Source data

-*-*-

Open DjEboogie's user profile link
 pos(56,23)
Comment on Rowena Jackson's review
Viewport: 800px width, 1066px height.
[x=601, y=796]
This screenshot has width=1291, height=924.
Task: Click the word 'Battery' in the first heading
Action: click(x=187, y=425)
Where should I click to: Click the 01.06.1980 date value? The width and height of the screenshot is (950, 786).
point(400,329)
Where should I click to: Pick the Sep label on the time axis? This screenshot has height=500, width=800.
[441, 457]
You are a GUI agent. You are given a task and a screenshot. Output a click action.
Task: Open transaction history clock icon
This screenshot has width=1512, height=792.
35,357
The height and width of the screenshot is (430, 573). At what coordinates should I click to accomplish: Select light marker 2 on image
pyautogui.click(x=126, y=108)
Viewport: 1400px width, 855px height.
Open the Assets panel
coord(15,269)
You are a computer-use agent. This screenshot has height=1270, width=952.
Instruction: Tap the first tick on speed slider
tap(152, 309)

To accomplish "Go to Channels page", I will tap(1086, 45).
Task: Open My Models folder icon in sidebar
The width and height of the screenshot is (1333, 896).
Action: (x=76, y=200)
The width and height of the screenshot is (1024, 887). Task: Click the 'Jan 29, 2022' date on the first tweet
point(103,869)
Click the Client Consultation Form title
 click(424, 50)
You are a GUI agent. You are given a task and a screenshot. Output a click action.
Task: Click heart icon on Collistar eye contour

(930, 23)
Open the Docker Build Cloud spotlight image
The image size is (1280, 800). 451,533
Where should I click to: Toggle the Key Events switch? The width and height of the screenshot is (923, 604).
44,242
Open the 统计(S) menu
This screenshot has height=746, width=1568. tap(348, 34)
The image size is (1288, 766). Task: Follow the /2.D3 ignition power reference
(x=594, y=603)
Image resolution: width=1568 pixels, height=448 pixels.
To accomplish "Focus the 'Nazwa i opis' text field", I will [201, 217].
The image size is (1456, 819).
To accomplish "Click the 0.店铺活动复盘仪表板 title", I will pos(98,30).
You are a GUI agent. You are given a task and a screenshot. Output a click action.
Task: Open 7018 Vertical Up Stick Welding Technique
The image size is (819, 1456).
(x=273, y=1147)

-*-*-

Problem description:
Please render the lines of the source data above as a JSON list of strings, one string per line, skipping blank lines.

Task result:
[
  "Open DjEboogie's user profile link",
  " pos(56,23)",
  "Comment on Rowena Jackson's review",
  "Viewport: 800px width, 1066px height.",
  "[x=601, y=796]",
  "This screenshot has width=1291, height=924.",
  "Task: Click the word 'Battery' in the first heading",
  "Action: click(x=187, y=425)",
  "Where should I click to: Click the 01.06.1980 date value? The width and height of the screenshot is (950, 786).",
  "point(400,329)",
  "Where should I click to: Pick the Sep label on the time axis? This screenshot has height=500, width=800.",
  "[441, 457]",
  "You are a GUI agent. You are given a task and a screenshot. Output a click action.",
  "Task: Open transaction history clock icon",
  "This screenshot has width=1512, height=792.",
  "35,357",
  "The height and width of the screenshot is (430, 573). At what coordinates should I click to accomplish: Select light marker 2 on image",
  "pyautogui.click(x=126, y=108)",
  "Viewport: 1400px width, 855px height.",
  "Open the Assets panel",
  "coord(15,269)",
  "You are a computer-use agent. This screenshot has height=1270, width=952.",
  "Instruction: Tap the first tick on speed slider",
  "tap(152, 309)",
  "To accomplish \"Go to Channels page\", I will tap(1086, 45).",
  "Task: Open My Models folder icon in sidebar",
  "The width and height of the screenshot is (1333, 896).",
  "Action: (x=76, y=200)",
  "The width and height of the screenshot is (1024, 887). Task: Click the 'Jan 29, 2022' date on the first tweet",
  "point(103,869)",
  "Click the Client Consultation Form title",
  " click(424, 50)",
  "You are a GUI agent. You are given a task and a screenshot. Output a click action.",
  "Task: Click heart icon on Collistar eye contour",
  "(930, 23)",
  "Open the Docker Build Cloud spotlight image",
  "The image size is (1280, 800). 451,533",
  "Where should I click to: Toggle the Key Events switch? The width and height of the screenshot is (923, 604).",
  "44,242",
  "Open the 统计(S) menu",
  "This screenshot has height=746, width=1568. tap(348, 34)",
  "The image size is (1288, 766). Task: Follow the /2.D3 ignition power reference",
  "(x=594, y=603)",
  "Image resolution: width=1568 pixels, height=448 pixels.",
  "To accomplish \"Focus the 'Nazwa i opis' text field\", I will [201, 217].",
  "The image size is (1456, 819).",
  "To accomplish \"Click the 0.店铺活动复盘仪表板 title\", I will pos(98,30).",
  "You are a GUI agent. You are given a task and a screenshot. Output a click action.",
  "Task: Open 7018 Vertical Up Stick Welding Technique",
  "The image size is (819, 1456).",
  "(x=273, y=1147)"
]